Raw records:

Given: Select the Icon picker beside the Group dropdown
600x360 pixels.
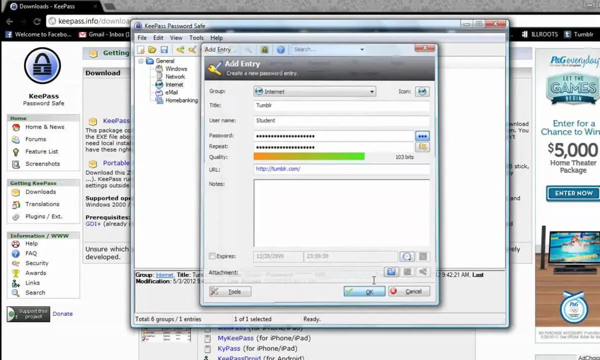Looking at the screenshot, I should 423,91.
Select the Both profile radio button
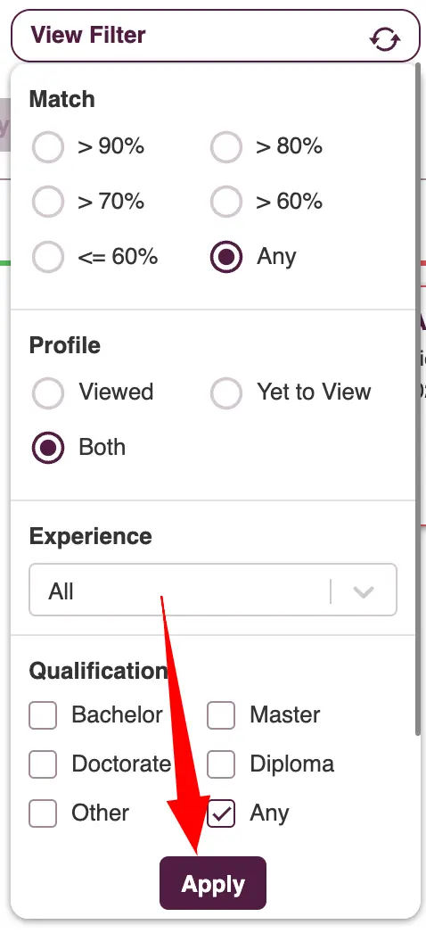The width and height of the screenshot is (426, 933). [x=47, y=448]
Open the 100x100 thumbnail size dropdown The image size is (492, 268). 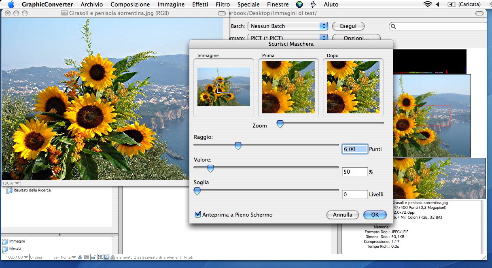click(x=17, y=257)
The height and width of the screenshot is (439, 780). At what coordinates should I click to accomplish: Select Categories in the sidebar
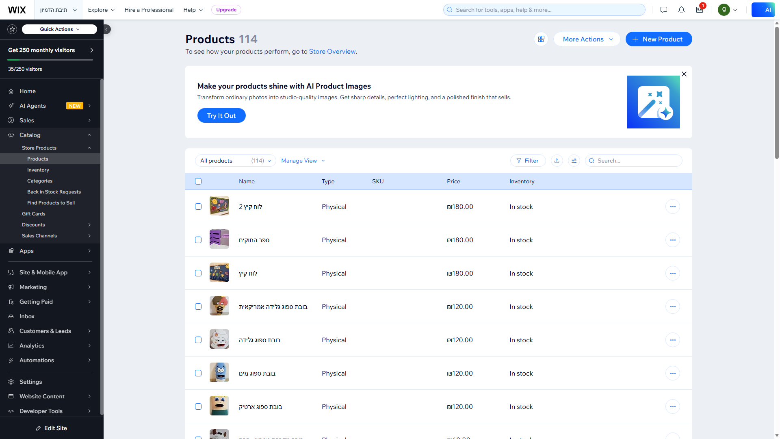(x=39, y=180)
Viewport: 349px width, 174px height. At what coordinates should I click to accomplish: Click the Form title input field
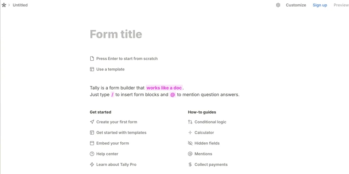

## WORK TO DO
Copy out each line of the rows above that contains the word "what".

## FULL ANSWER
The height and width of the screenshot is (439, 780). At what coordinates should I click to accomplish: Select Categories in the sidebar
Viewport: 349px width, 174px height. At what coordinates should I click to accomplish: Click the Form title input field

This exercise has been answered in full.